Take that same operatic baritone and give him a principal role in musical theater? All of sudden the villain, the rake, the tortured king/prince/swami is raking in the babes instead of handing them off to the precious tenore to have and to hold.
“Sure I get the girl. But only fleetingly–for a few seconds. Then she’s off to a monestary,” American baritone Nathan Gunn said, after an artist Q&A presented yesterday at 2013 Glimmerglass Festival, NY, following the matinee of Camelot. Gunn plays Sir Lancelot du Lac, extramarital love interest of Guenevere.
When it comes right down to it, I’m not entirely sure why baritones rarely get the girl in the world of opera. Or who decided baritones constituted the leading man vocal part in musical theater.

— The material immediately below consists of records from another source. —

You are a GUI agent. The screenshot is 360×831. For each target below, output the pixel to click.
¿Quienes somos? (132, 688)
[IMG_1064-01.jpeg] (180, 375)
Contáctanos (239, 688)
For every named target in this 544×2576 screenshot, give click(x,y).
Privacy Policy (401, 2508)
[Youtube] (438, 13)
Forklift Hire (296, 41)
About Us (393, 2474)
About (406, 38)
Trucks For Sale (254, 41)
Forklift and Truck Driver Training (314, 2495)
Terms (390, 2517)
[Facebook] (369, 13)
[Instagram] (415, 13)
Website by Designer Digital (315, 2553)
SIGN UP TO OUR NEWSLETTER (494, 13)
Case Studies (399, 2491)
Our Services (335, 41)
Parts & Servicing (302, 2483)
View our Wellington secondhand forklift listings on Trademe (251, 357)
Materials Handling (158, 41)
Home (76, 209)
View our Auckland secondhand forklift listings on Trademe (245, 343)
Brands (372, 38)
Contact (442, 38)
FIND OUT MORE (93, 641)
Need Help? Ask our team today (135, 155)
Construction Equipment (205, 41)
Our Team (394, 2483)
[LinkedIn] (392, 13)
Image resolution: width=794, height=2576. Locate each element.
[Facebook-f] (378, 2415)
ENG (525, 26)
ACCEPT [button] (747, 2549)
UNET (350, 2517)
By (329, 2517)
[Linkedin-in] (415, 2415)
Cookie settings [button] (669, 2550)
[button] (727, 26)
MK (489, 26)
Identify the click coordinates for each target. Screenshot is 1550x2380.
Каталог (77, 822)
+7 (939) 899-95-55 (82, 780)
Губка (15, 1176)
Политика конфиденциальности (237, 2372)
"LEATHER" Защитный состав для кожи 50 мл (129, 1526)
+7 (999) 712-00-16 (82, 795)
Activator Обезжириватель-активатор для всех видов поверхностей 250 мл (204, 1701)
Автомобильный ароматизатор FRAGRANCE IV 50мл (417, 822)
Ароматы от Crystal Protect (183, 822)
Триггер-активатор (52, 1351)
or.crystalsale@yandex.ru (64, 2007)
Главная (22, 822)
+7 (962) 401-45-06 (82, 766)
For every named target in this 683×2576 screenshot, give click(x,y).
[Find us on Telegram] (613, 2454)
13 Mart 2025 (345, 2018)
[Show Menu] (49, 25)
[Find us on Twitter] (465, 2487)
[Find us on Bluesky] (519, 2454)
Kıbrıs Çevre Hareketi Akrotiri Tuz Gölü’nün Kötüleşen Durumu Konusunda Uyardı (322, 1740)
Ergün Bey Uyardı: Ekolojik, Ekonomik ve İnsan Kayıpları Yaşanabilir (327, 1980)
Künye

It would be awfully nice to show operatic baritones a little more love. What say you, composers? Turn this classic art form on its head. Stop making perfectly good baritones look for love in all the wrong places (like great musical theater roles). Start giving baritones some cred (and a fighting chance to bed).
Change it up a little, for pity’s sake. The tenor doesn’t always deserve the girl anyway, whereas the baritone always knows what to do. He’s got swag and swagger. He’s been looking on at the climactic love scenes unfolding before him while hiding in the wings. He’s been practicing for centuries.
Whaddya say? Put him in, coach. He’s ready to play.